Comment 12 Stephen Smalley 2011-06-23 12:44:27 UTC
Not sure I understand the abrt policy.  Policy defines an abrt_helper_t domain (abrt_helper_exec_t type) to which all domains transition, but this is only applied by file_contexts to abrt-pyhook-helper and abrt-hook-python, which don't appear to exist.  Meanwhile, abrt-hook-ccpp is what is actually present and invoked, but it is left in bin_t and thus runs in the caller's domain.  What is the intent there?

BTW, if you were more selective about who you allowed to connectto abrt_t, you could at least prevent the sandbox domains from connecting to the daemon entirely.  That doesn't solve the general problem, but would avoid breaking out of the sandbox via this mechanism.  Presently you allow all domains to connectto abrt_t:unix_stream_socket, which seems undesirable.

Comment 14 Jiri Moskovcak 2011-06-23 13:20:33 UTC
abrt-hook-ccpp creates the coredump, and it's run by kernel using overridden  /proc/sys/kernel/core_pattern which contains:

|/usr/libexec/abrt-hook-ccpp

so it's not abrtd who writes the coredump, but abrt-hook-ccpp which I guess is run outside the sandbox. And btw, the hook doesn't communicate with abrtd at all.

Comment 15 Stephen Smalley 2011-06-23 13:30:43 UTC
Reading the source code of abrt-hook-ccpp and enabling auditing suggests otherwise.

Comment 16 Daniel Walsh 2011-06-23 13:36:07 UTC
If it is run by the kernel then it probably is run as kernel_t which can pretty much do what it wants.

Comment 17 Stephen Smalley 2011-06-23 13:54:12 UTC
Ok, my mistake about abort-hook-ccpp.  Sorry; misinterpreted the data.

If abrt-hook-ccpp is being run in the kernel's context, then that is a kernel bug.

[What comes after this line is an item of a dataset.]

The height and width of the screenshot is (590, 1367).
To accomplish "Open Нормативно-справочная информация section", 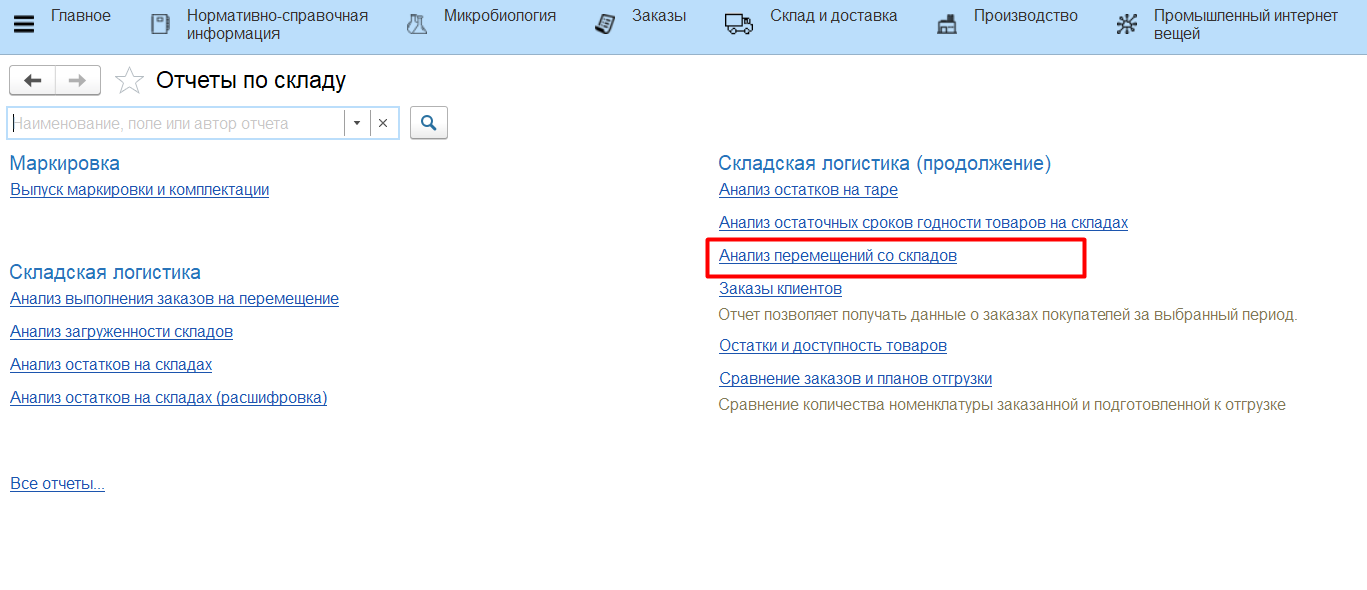I will (277, 24).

I'm surprised though; shouldn't it run with the credentials of the process that triggered the coredump.

Comment 18 Stephen Smalley 2011-06-23 14:18:19 UTC
I see - do_coredump() invokes the pattern via call_usermodehelper_fns() if using a pipe, else it directly opens the core file.  But it isn't preserving namespace, credentials, etc via call_usermodehelper.  That's a kernel bug, and not just for SELinux.

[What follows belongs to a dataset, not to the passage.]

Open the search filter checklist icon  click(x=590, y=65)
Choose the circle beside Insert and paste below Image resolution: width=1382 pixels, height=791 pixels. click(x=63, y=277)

Comment 19 Stephen Smalley 2011-06-23 14:19:35 UTC
Looks like you intended to run it in abrt_helper_t based on your policy, but file_contexts needs to specify abrt_helper_exec_t for abrt-hook-ccpp in that case.  That at least gets it out of kernel_t.

Comment 20 Stephen Smalley 2011-06-23 15:21:09 UTC
The kernel behavior was apparently known although contrary to the patch description that went into git,
http://marc.info/?l=linux-kernel&m=115562193022577&w=2

At the least, we need abrt-hook-ccpp to be labeled and trigger a domain transition similar to modprobe / hotplug so that we can then define policy for the userspace handler separate from the kernel.  This appears to have been the intent of abrt_helper_t, but it isn't being applied correctly.  That's a policy bug.

I think though that it would be reasonable to re-open discussion of whether the kernel behavior is correct.  Do we really want to provide an escape hatch from any restrictions imposed on the process (chroot, namespace, SELinux, capabilities, ...) via a coredump?  And do we really want different security semantics for a pipe core_pattern vs. a pathname core_pattern?  If not, then that's a kernel bug.

Comment 22 RHEL Program Management 2011-10-07 16:05:31 UTC
Since RHEL 6.2 External Beta has begun, and this bug remains
unresolved, it has been rejected as it is not proposed as
exception or blocker.

Red Hat invites you to ask your support representative to
propose this request, if appropriate and relevant, in the
next release of Red Hat Enterprise Linux.